Petit began his career at minor club ES Arques-la-Bataille before being signed by Arsène Wenger's Monaco side at the age of 18. He made his debut soon after and played in the 1989 Coupe de France final. Petit became a regular at Monaco, playing as a left-sided or central midfielder. In 1991, he won the Coupe de France with Monaco and also played in the 1992 European Cup Winners' Cup final (which Monaco lost to Werder Bremen). In 1996–97, his final season at Monaco, he captained his side to the Ligue 1 title.

Petit joined Arsenal in June 1997 for £2.5 million, where he was reunited with his former Monaco manager Arsène Wenger. Wenger switched Petit from central midfielder to defensive midfielder, and partnered him with fellow Frenchman Patrick Vieira. The French duo formed a midfield partnership which brought instant success, as Petit won the double with Arsenal in his very first season, clinching both the Premier League title and the FA Cup. Altogether, in the three seasons in his Arsenal career, Petit made 118 appearances and scored 11 goals, including a stunning drive from outside the area against Derby County (which was also the winning goal), during the 1997–98 season.

Petit moved to Barcelona (together with Arsenal teammate Marc Overmars) in the summer of 2000 for £7 million (€14 million). At Barcelona, he was moved back into defence and suffered a rash of niggling injuries. As a result, he failed to settle and could not hold down a regular place. In his biography, published in 2008, the midfielder gave his time at Barcelona a special chapter in which he exposed that coach Lorenzo Serra Ferrer did not even know what position he played when he joined the team. His only goal for Barcelona came on 13 May 2001 at home to Rayo Vallecano in a 5–1 win.

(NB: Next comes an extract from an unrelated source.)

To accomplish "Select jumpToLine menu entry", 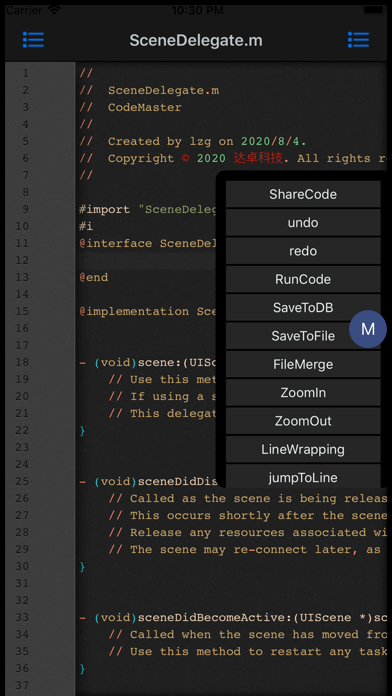I will pyautogui.click(x=303, y=476).
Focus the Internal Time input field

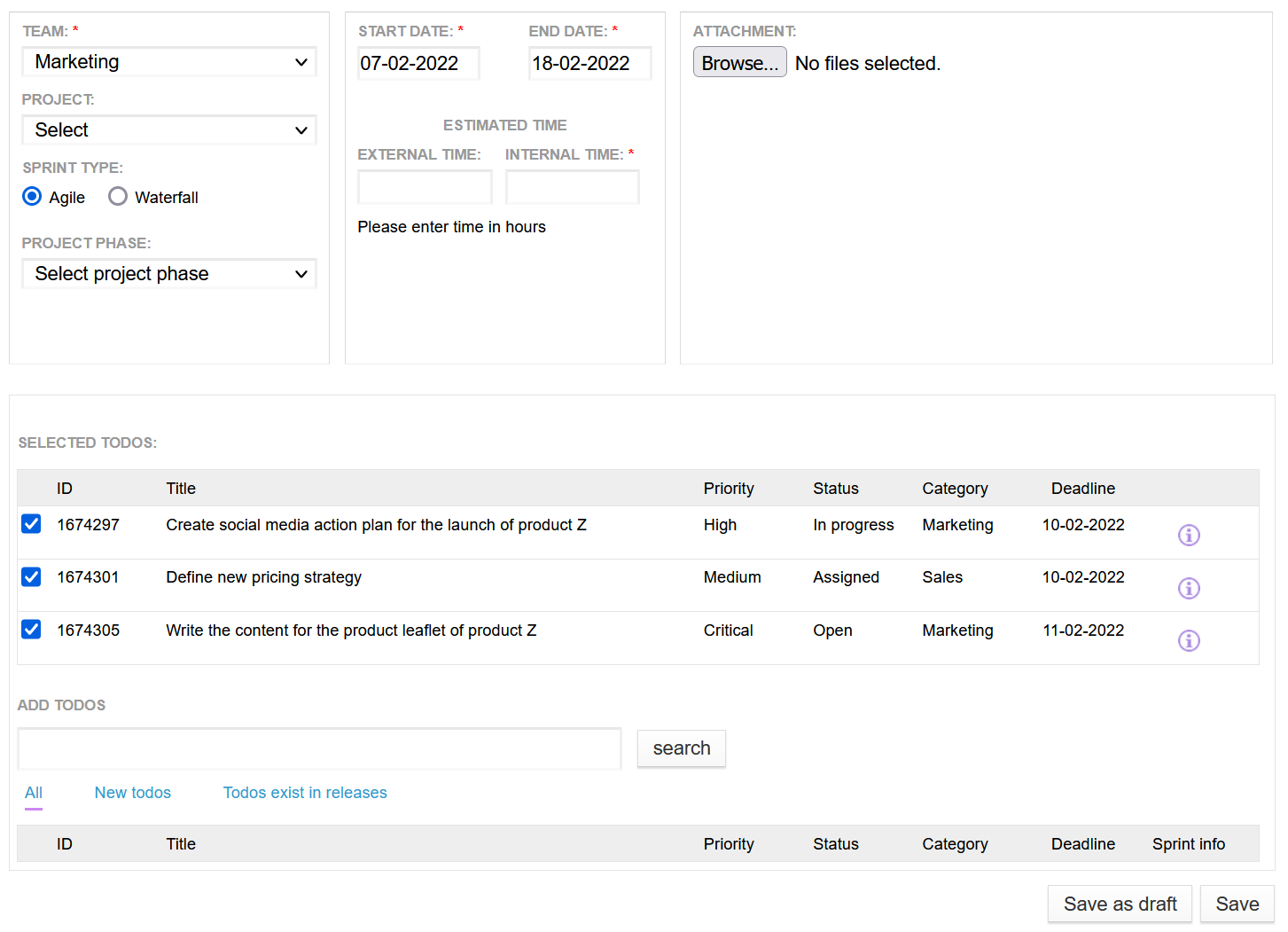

After his first season at the Camp Nou, Petit was linked with moves back to England with Manchester United, Tottenham and Chelsea, joining the latter in 2001 in a £7.5 million transfer deal. He initially was a first-team regular for the Blues in a largely disappointing first season and played in the 2002 FA Cup final which Chelsea lost to his old club, Arsenal. He scored his first goal for Chelsea in a 2–1 win over Derby on 30 March 2002. His second season saw a significant improvement, as he formed an impressive midfield partnership with Frank Lampard as Chelsea impressed in the winner-takes-all final game of the season against Liverpool as Chelsea secured the fourth UEFA Champions League berth. He also scored twice throughout the season: against Everton in the League Cup, and former club Arsenal in the league. After a series of knee injuries, however, he spent much of the final season of his career on the sidelines, and he was released on a free transfer in the summer of 2004, his final appearance for the club coming against Blackburn Rovers on 1 February 2004.

After being released by Chelsea, Petit rejected the chance to sign for Bolton Wanderers, and he announced his retirement on 20 January 2005 after failing to fully recover following knee surgery.

==International career==
Playing for the France national team, Petit earned 63 caps and scored six international goals in his career and won the 1998 FIFA World Cup and UEFA Euro 2000. He scored twice in the 1998 FIFA World Cup, the first from a powerful shot from just outside the box against Denmark, which turned out to be the match winner, and a second in the final against Brazil. The goal he scored in the final was particularly memorable, as he had embarked on an optimistic run across field before calmly slotting in the goal in the final minute of regular time. That same goal happened to be the 1,000th goal in the history of the French Football Federation and the last FIFA World Cup Finals goal of the 20th century. France won the match 3–0. An earlier Petit corner kick had set up Zinedine Zidane's header for France's first goal. Petit was also part of the 2002 FIFA World Cup squad, though France failed to advance past the group stages and failed to score a single goal in three matches during their defence of the trophy.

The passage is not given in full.